What we teach girls about careers starts really early. And then continues throughout adolescence.
The photo above really captures the problem.
While boys are being encouraged to make active career plans for their lives, girls are fed a daily diet of goopy details and minutia about personal care and beauty. Nevermind where you might work; it’s how you look that matters.
Nope. Nope. Nope.
This just doesn’t make sense since women now make up 47% of the workforce. Girls need to be thinking about their careers just as seriously as boys.
In this era of opportunity, innovation, and choice of careers, young girls should be given the “career talk” early in their lives by parents.

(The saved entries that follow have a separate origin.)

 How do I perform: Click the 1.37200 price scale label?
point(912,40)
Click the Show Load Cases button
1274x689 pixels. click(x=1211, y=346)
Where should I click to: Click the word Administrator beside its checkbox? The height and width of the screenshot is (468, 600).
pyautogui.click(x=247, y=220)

The good news is that ever since Sheryl Sandberg wrote “Lean In” and a furor has grown decrying the lack of women in STEM (Science, Technology, Engineer, and Mathematics), a new conversation is taking place about career tracks and growth.
But first and foremost, the what we teach girls about careers discussion needs to take place inside the home.

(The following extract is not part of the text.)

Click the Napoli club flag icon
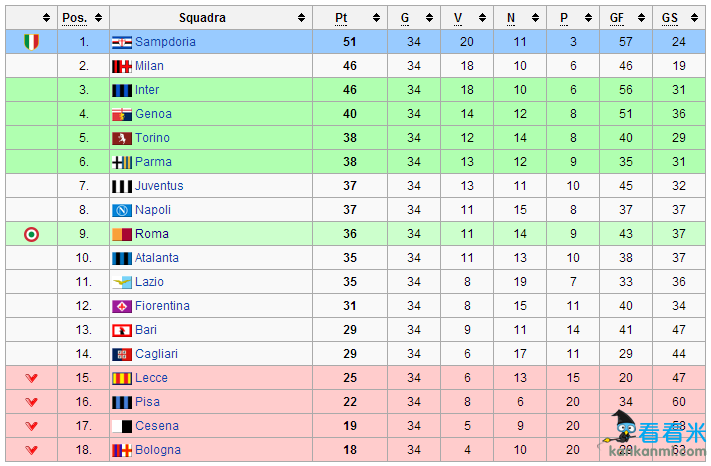 click(x=121, y=210)
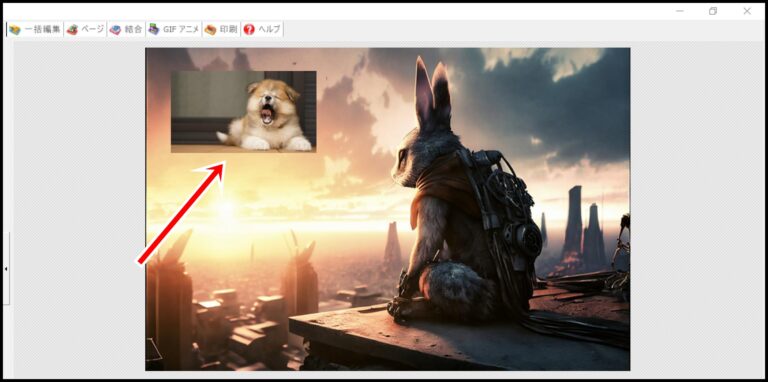This screenshot has height=382, width=768.
Task: Select the ページ text label
Action: tap(93, 30)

As parents, people have the opportunity to share perceptions of young minds which can help combat some of the stereotypes perpetuated by media.
Asking a daughter what types of careers she is interested in, then taking the initiative to open doors which expose her to knowledge and learning in those directions can be a giant step.
What we teach girls about careers begins here… by hands-on learning and chances to experience how those careers might fit their interests.
The key is to offer very same choice opportunities that boys receive all the time, rather than trying to define what girls “should” or “shouldn’t” become.
I am not saying that we need to de-emphasize femininity; I think that by providing different opportunities and messages, what we teach girls about careers can be shifted from a passive, non-important discussion into one that is just as strong and relevant as that of boys.
And then maybe, just maybe, magazine covers such as above will be more career oriented versus beauty oriented.